Apigenin, within the flavone subgroup, has beneficial effects on the vasculature which may reduce the risk of neurovascular disease. When given to rats, apigenin has behaved as a potent vasorelaxant [102]. Moreover, apigenin was shown to play a role in vascular inflammation [103] but also in platelet aggregation and secretion [104]. When used as a treatment against hypoxia in cellular models, apigenin exerted protection through the reduction of ROS and apoptosis [105] and induced angiogenesis by increasing the tube formation through a caveolin-1 dependent pathway [106]. Intraperitoneal treatment with apigenin attenuated brain damage after tMCAO in rats [105,107] and has been reported to preserve the proper functioning of the BBB by increasing caveolin-1 and to promote angiogenesis by rising VEGFS levels [107]. In a different study, intraperitoneal treatment with apigenin for 28 days following brain ischemia was shown to preserve nerve cells in rat brain hippocampus through multiple mechanisms involving histone deacetylases [108]. As happens with other flavonoids, apigenin is practically insoluble in highly polar solvents such as water and oral bioavailability is poor, as ingested apigenin is either excreted unabsorbed or rapidly metabolized after absorption [109].

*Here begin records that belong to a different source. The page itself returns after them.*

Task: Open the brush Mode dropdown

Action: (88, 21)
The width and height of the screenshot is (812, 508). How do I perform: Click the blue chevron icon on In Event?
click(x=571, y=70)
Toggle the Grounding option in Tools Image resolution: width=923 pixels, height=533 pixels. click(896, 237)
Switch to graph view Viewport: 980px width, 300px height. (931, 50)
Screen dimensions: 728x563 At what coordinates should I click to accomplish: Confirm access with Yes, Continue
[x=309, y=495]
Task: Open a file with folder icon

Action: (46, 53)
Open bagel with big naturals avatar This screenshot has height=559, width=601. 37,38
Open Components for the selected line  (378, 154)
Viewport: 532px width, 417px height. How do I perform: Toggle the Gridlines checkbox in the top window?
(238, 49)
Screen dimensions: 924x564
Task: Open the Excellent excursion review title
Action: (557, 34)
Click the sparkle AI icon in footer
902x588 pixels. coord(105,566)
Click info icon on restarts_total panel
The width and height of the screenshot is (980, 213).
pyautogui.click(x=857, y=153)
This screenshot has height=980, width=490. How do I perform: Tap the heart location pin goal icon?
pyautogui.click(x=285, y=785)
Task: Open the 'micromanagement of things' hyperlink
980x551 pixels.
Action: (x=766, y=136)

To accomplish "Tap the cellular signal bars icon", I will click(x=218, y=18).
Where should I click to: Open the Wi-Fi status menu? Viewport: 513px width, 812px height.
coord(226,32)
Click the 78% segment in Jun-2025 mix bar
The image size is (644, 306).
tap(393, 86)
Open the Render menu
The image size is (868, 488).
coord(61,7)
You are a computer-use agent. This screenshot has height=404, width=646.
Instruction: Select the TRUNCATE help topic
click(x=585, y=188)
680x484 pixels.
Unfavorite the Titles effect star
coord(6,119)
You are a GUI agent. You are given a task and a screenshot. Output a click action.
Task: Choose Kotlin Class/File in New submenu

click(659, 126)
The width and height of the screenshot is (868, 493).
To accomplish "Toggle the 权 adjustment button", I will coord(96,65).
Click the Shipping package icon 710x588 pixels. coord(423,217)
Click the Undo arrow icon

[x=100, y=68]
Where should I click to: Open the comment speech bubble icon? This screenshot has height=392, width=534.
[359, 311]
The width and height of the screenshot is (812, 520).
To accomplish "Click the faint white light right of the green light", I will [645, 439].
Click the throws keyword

Myricetin is mainly present in the glycoside form (O-glycosides) in food and beverages, such as tea and wine [110]. Among different biological actions, protective potential of myricetin against brain ischemia has been recently reviewed [111]. Using OGD in SH-SY5Y cells, Taheri et al. showed a beneficial effect of myricetin treatment on mitochondrial dysfunction and oxidative stress, two critical mechanisms of ischemic neuronal death [112]. In addition, myricetin was shown to reduce BV2 microglia proinflammatory phenotype [113] and decreased the enhancement of endothelial permeability and inflammation in human brain micro-vessel endothelial cell after OGD by regulating Akt and Nrf2 pathways [114], which could potentially protect the BBB breakdown after stroke. In experimental models of stroke in rats, oral administration of myricetin significantly reduced brain infarct volume and neurological symptomatology. It reduced apoptosis, inflammation and oxidative stress, and these protective effects were also related to Nrf2 and Akt pathways [115].
Taxifolin, also called dihydro-quercetin, is mostly found in milk thistle [116]. It is a flavanol-type flavonoid which has been shown to play a role in inflammation [117], cardiovascular risk [118] and neurological diseases, such as Alzheimer [119], among other health promoting benefits. Turovskaya et al. have shown that taxifolin can protect hippocampal neurons from OGD in vitro. Authors reported that taxifolin was able to reduce oxidative stress by lessening ROS production as well as enhancing cell viability by suppressing the apoptosis pathway through the increase in Bcl-2 [120]. These results are supported by in vivo studies using taxifolin. Intravenous treatment with taxifolin after pMCAO resulted in a dose-dependent decrease in the infarct area related to the reduction of COX-2 and iNOS, as well as a decrease in the adhesion protein ICAM-1. Moreover, a reduction in ROS was observed by the inhibition of NFκB [121].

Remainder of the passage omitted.